Una delle ragazze che ha partecipato alle sessioni di Yoga della Risata ha condiviso durante l’incontro di essere grata di essere in carcere, non per ciò che è in sé il posto, ma per l’opportunità che le ha dato di iniziare un cambiamento.
“Perché se fossi rimasta fuori a vivere quello che stavo vivendo, a fare quello che stavo facendo, sarebbe finita molto male e probabilmente ora non ci sarei nemmeno più”.
Questa affermazione mi ha molto colpita, vedere che “il male” può trasformarsi in bene e che una vita parallela a quella libera può portare realmente a un cambiamento positivo, da’ speranza.
Ci sono persone di culture e nazioni diverse all’interno del carcere. C’è chi ha avuto una nonna che è stata una sorta di guaritrice e ha trasmesso alla nipote tutta la passione per il mondo naturale, le piante e le erbe e per la sensibilità verso ciò che va oltre il visibile.
E allora carinamente mi suggerisce una ricetta favolosa di uno sciroppo contro la tosse oppure mi racconta della sua dote di riuscire a vedere cose profonde di te solo guardandoti negli occhi o della sua capacità di “leggere” i fondi del caffè alle persone.
Beh, mi entusiasmo e le rispondo che è fantastico! Ma allo stesso tempo un po’ mi spiace non poterle dire anche: dai sediamoci qui, facciamo due chiacchiere insieme, guardami negli occhi e raccontami..
Una volta ho ricevuto un utile consiglio contro i borseggiatori, per tenere al sicuro lo zaino o la borsa quando sono in giro a fare la turista.
Forse non sono esattamente le cose che potrebbe suggerirti qualcuno con cui scambi due parole al bar (ammesso che riesci a scambiare due parole con qualcuno al bar..) ma proprio per questo senti che hanno un valore differente: c’è un desiderio sincero di proteggerti da chi là fuori potrebbe nuocerti.
Non sono consigli a caso, letti su una rivista, vengono dall’esperienza di chi molto probabilmente è stata a sua volta là fuori con l’intenzione di violare la sicurezza di qualche zaino, e ora sta cambiando vita.
C’è anche chi talvolta non può partecipare, mentre ci terrebbe tanto a farlo, ma non può fare lezione senza una sorveglianza costante fuori dalla sala dove facciamo l’attività, e non sempre è possibile averla.
Non conosco i motivi per cui queste donne sono in carcere, né è mio interesse conoscerli. So solo quello che loro ci tengono a raccontarmi delle loro vite e quando lo fanno cerco di ascoltarle con tutta l’attenzione che mi è possibile dare, faccio loro le domande che ho la percezione abbiano piacere di sentirsi rivolgere.

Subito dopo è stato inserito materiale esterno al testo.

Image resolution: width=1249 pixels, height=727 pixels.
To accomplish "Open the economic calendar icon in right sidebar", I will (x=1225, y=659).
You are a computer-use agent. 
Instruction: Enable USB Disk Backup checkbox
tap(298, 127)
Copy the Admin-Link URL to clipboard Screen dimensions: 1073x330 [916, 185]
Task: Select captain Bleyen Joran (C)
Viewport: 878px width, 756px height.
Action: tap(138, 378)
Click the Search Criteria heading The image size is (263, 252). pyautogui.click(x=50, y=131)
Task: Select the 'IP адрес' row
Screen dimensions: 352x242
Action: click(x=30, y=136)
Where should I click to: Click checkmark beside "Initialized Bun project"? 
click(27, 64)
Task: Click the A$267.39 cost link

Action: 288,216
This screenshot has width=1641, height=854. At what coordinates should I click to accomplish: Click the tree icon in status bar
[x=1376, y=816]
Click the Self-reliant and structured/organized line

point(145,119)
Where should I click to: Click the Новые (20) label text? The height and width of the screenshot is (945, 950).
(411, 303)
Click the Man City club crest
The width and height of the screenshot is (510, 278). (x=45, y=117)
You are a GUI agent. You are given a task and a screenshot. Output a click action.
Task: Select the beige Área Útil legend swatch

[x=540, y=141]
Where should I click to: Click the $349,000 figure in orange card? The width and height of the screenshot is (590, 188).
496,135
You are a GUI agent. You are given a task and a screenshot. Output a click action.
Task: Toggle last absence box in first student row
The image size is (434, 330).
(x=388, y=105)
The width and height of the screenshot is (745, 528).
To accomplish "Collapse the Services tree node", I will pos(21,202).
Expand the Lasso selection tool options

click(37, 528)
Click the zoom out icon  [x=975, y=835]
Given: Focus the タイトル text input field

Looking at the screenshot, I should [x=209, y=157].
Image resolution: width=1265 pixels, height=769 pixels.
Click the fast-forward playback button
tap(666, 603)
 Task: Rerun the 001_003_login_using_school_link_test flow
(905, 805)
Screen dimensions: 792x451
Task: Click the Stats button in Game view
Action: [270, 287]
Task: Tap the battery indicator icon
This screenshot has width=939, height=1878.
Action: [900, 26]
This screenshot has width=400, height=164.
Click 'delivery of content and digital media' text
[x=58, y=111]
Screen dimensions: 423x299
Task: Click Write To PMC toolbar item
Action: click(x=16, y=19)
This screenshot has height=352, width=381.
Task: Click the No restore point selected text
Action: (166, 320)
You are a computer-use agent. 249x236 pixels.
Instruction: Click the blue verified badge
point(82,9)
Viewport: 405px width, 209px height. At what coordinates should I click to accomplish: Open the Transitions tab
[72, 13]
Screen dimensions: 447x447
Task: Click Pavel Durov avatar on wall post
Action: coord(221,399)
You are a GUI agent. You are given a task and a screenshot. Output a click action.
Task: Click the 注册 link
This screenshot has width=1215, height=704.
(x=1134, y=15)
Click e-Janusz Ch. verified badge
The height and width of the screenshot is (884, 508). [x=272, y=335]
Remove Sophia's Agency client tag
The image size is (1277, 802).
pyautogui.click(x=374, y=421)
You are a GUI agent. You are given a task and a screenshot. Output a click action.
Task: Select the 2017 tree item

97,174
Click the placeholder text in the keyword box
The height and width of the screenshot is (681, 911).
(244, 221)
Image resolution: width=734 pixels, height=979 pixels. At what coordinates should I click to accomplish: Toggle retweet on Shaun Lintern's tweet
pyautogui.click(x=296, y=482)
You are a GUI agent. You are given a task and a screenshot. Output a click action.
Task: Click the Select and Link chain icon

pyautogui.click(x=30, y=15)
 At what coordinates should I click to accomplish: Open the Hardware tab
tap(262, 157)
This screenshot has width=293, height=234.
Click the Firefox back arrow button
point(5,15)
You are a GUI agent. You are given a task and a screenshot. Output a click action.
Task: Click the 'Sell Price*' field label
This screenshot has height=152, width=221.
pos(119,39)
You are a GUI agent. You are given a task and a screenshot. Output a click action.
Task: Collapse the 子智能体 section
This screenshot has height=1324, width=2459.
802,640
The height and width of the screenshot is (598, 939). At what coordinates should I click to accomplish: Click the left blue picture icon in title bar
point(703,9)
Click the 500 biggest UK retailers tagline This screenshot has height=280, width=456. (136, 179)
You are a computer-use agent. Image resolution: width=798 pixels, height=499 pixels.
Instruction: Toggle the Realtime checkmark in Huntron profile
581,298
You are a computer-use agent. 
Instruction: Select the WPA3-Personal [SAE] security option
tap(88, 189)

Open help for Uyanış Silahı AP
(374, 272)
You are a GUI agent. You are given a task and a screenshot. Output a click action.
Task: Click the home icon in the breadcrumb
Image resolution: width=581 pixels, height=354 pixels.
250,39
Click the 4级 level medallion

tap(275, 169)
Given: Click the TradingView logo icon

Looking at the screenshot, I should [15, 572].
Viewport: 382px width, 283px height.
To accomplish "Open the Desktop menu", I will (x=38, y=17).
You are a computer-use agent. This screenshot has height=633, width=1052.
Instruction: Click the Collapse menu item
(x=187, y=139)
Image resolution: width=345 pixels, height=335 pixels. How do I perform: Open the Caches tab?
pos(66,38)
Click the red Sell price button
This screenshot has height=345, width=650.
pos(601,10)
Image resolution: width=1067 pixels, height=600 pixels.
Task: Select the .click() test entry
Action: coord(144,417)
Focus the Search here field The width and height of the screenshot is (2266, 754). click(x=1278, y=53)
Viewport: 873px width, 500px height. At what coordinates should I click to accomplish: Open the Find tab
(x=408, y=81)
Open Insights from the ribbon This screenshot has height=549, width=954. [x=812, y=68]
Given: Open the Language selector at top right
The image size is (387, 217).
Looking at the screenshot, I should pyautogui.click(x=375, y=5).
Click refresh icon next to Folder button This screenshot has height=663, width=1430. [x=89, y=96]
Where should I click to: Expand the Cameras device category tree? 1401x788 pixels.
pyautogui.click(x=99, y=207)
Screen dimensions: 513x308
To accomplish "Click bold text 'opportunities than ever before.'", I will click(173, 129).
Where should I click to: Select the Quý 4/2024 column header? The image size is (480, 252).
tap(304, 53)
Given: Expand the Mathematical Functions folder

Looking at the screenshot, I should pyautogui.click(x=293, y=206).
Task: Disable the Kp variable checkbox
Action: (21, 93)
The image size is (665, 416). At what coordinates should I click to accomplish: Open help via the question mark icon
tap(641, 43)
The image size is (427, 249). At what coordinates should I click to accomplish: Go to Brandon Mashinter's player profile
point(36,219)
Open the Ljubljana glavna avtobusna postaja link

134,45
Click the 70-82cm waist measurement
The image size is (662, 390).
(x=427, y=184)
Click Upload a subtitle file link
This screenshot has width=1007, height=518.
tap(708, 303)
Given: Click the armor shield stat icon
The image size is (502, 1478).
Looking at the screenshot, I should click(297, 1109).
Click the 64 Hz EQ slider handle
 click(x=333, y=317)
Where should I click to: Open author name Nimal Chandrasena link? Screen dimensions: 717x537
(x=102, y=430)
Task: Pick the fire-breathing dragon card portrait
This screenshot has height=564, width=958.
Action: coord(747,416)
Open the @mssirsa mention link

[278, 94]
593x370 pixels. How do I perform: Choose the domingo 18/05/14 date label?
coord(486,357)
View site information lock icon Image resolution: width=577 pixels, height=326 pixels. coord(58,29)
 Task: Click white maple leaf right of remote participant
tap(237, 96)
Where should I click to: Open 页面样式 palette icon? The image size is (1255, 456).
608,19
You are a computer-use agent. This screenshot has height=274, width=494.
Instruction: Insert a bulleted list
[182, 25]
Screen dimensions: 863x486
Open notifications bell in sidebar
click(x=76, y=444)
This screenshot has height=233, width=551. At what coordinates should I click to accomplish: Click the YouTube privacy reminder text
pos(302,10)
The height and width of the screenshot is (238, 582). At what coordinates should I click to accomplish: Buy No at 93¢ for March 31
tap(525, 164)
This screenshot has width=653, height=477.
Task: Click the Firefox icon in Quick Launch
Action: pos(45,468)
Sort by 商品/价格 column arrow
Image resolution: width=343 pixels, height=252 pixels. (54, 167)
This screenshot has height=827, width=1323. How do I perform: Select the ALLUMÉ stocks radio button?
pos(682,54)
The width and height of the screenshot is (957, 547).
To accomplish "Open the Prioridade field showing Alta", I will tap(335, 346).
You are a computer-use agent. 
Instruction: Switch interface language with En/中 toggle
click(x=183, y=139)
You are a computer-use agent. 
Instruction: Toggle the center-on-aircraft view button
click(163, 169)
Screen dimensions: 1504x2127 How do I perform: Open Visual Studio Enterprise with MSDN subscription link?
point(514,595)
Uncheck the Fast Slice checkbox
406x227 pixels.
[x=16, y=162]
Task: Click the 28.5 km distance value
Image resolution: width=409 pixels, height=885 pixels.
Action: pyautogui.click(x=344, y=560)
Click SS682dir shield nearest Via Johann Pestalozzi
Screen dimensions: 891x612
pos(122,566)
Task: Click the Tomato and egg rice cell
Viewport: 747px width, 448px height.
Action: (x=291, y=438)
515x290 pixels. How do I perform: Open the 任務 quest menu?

L’ universo parallelo chiamato carcere non è piacevole e facile da vivere, mancano gli affetti che sono là fuori, manca l’intimità, mancano i propri luoghi del cuore, manca il proprio paese di origine da cui ci si è allontanati sperando e credendo di andare incontro ad opportunità migliori, mancano la privacy e la libertà di azione in tante cose, mancano i device per comunicare con l’esterno.
Queste persone sono dall’altra parte del muro per qualche azione compiuta o per qualche circostanza che ce le ha portate. Qualche volta le cose sono andate in una direzione più complicata e severa di quella in cui avrebbero potuto andare per loro.
Quello che posso dire, ad oggi, dello spazio e nel tempo della pratica insieme è che ciò che ho visto e che sto vedendo di loro è piacevole, mi arricchisce in qualche modo e di certo mi fa riflettere.
Mi auguro che lo Yoga della Risata possa volare presto anche dietro altri muri.